Miss Cleo Is Back. She Wants to Tell You About French Toast Crunch. She’s Still Using That Accent.

Miss Cleo 2015


Breakfast cereal giant General Mills has retained the services of 90’s Ja-fake-in clairvoyant Miss Cleo in a new campaign, announcing the rerelease of their popular cereal French Toast Crunch. Originally launched in 1995, General Mills discontinued French Toast Crunch in 2006. Disappointed breakfast enthusiasts were lead to seek out the sugary morning treat on venues like Ebay, where boxes of French Toast Crunch were going for as much $100.00, shipping from places like South Korea. Fans also created petitions and Facebook pages, begging General Mills to bring back French Toast Crunch.

The new partnership is the perfect marriage of 90’s nostalgia. In the late 90’s Youree Dell Harris, aka Miss Cleo starred in a series of ubiquitous late-night spots in which she advertised her psychic services while sporting Afrocentric dress and an exaggerated Patois. By 2002, her ruse was revealed to the public after the Federal Trade Commission filed a suit against Harris and The Psychic Readers Network, alleging the company used questionable practices to defraud consumers to the tune of approximately $1 billion.

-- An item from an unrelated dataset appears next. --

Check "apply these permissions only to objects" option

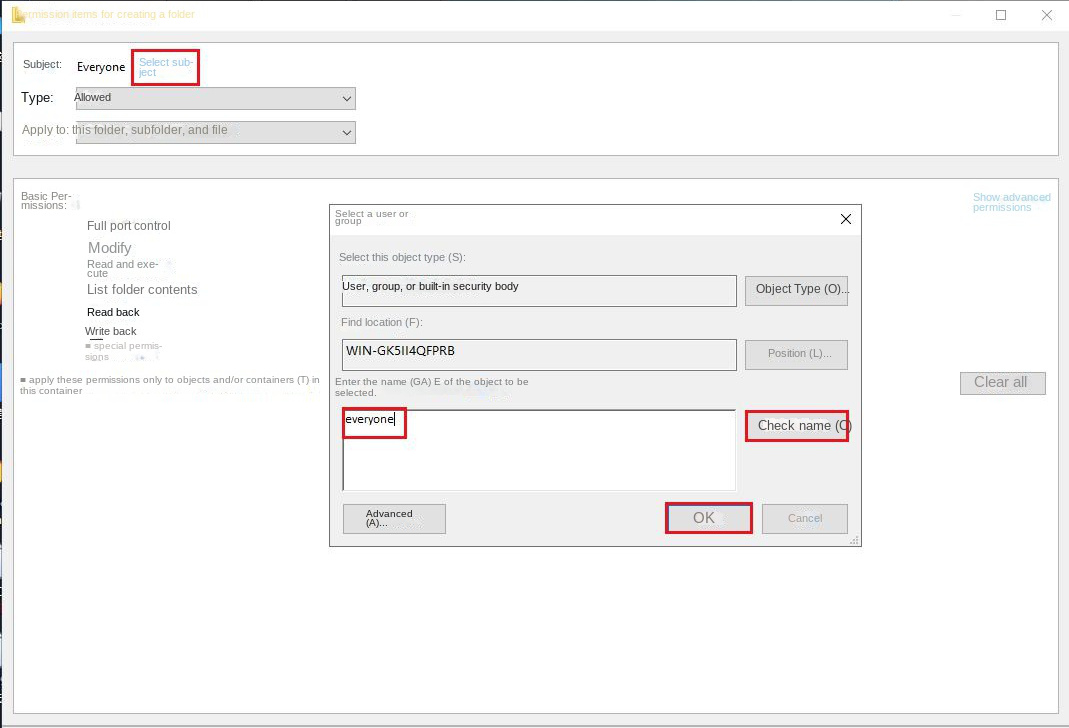[x=24, y=380]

Miss Cleo devolved into nothing more than a pop culture punchline, until 2006, when she came out as a lesbian in an interview with The Advocate.

In an interview last year with Vice Magazine, Harris maintained that she was trained in voodoo traditions, but wasn’t a psychic — she was pressured to call herself that by her employers.

I come from a family of spooky people. I don’t know how else to say it. I come from a family of Obeah—which is another word for voodoo. My teacher was Haitian, [a mambo] born in Port-au-Prince, and I studied under her for some 30 years and then became a mambo myself. So they refer to me as psychic—because the word voodoo scares just about everybody. So they told me, “No, no, no, we can’t use that word; we’re going to call you a psychic.” I said, “But I’m not a psychic!”

Then they would take me somewhere to do an interview, and as soon as I’d say, ‘I’m not a psychic, and I don’t own the company,” the handlers would say, “No, no, no. Tell her to shut up.”

By the looks of this new General Mills campaign it appears that Harris has adopted her old Miss Cleo persona. The campaign also includes a Tumblr page where Miss Cleo will answer your questions and predict the future.